Indonesia tidak perlu mengikuti jejak-jejak Timur Tengah yang kini perlahan menuju kehancuran dan kekacauan, dimana mereka mengatasnamakan agama untuk berpolitik, sebut saja negara Suriah, Iran, Irak dan negara-negara TimTeng yang gemar sekali berkonflik sesama saudaranya sendiri. Indonesia sendiri merupakan negara kesatuan, bisa kita lihat dalam nama lengkapnya : Negara Kesatuan Republik Indonesia, dimana kita semua bersatu sebagai saudara, mengikrarkan diri menjadi keluarga, tak peduli apakah saudara kita beraliran A beraliran B, apakah saudara kita menyembah martabak atau masih animism-dinamisme.

Indonesia tidak perlu meniru gaya politik-agama ala Timur Tengah, karena dimana politik sudah dicampuri agama, manusia tidak bisa apa-apa lagi. Manusia tidak bisa menentang agama, makanya jika politik sudah memakai topping agama, kekuatan penuh sudah didapatkan dan ia takkan bisa menentang. Indonesia hanya perlu kesadaran, mari kita cintai budaya, cintai alam, cintai saudara kita sendiri.

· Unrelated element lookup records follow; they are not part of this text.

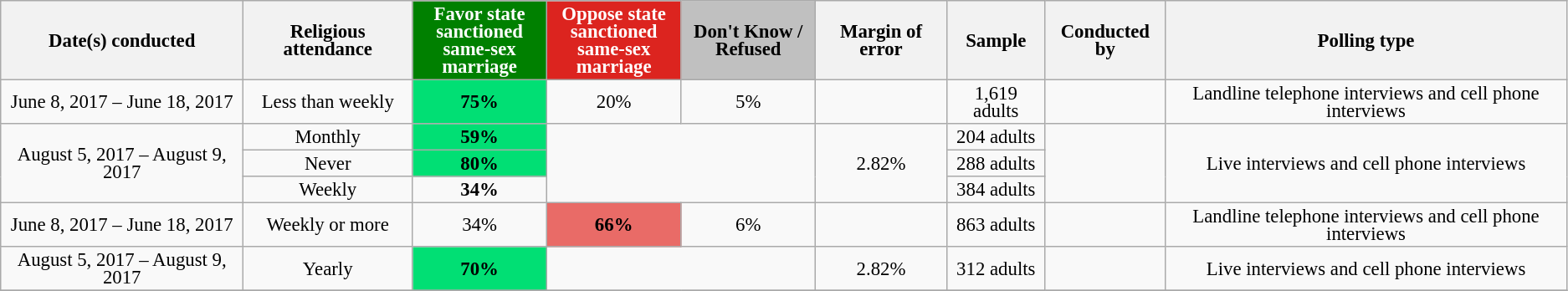
August 5, 2017 – August 9, 2017 [122, 164]
20% [614, 102]
Conducted by [1104, 40]
1,619 adults [996, 102]
Never [328, 164]
Weekly [328, 190]
Weekly or more [328, 226]
288 adults [996, 164]
Religious attendance [328, 40]
Oppose state sanctioned same-sex marriage [614, 40]
75% [480, 102]
Margin of error [882, 40]
80% [480, 164]
Don't Know / Refused [748, 40]
Less than weekly [328, 102]
Favor state sanctioned same-sex marriage [480, 40]
66% [614, 226]
6% [748, 226]
59% [480, 137]
384 adults [996, 190]
Live interviews and cell phone interviews [1366, 164]
2.82% [882, 164]
204 adults [996, 137]
Monthly [328, 137]
863 adults [996, 226]
Sample [996, 40]
Date(s) conducted [122, 40]
5% [748, 102]
Polling type [1366, 40]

Tak perlu demonstrasi bilang kalau budaya asing masuk kalau kita sendiri tak paham kenapa Lurah Semar turun dari Swargatriloka untuk membantu Pandawa, tak perlu demo generasi muda direcoki narkoba, kalau kita sendiri masih mabok ego kelompok dan golongan. Tak usah bilang orang lain wibu atau ngarab jika kita sendiri masih belum bisa menulis bahkan satu paragraf dengan bahasa Indonesia yang baik dan benar.

Kita saling mencintai karena kita berbeda, tapi perbedaan itu bukanlah pedang yang menancap dan suatu waktu bisa dicabut untuk memporak porandakan dunia. Kita memang berbeda lantas bukan halangan untuk saling tersenyum, kita berbeda bukan berarti kita tidak bisa saling merangkul.

Apakah masih disebut manusia yang berpikir dan dewasa jika kita masih mengedepankan ego sendiri dan saling menghina? Apakah kita pantas hidup di masyarakat jika kita masih mengedepankan nafsu dan mengesampingkan logika, atau lebih pantas di kebun binatang?

Indonesia memang negara yang membebaskan warganya untuk beragama, beraliran, berideologi, berbicara, tapi bukan membebaskan kita untuk bilang kami paling benar, saya paling nasionalis, saya paling beriman, kaum kami yang paling cinta negara, kami yang paling susah berjuang demi negara. Tidak perlu bicara saya paling nasionalis, karena toh belum tentu bisa mematuhi segala peraturan negeri ini. Tidak perlu juga bicara bak kita sudah punya tiket surga jika perbedaan saja masih dipermasalahkan.

Dan untuk masyarakat Indonesia, siapkah untuk melangkah menuju kedewasaan berpikir?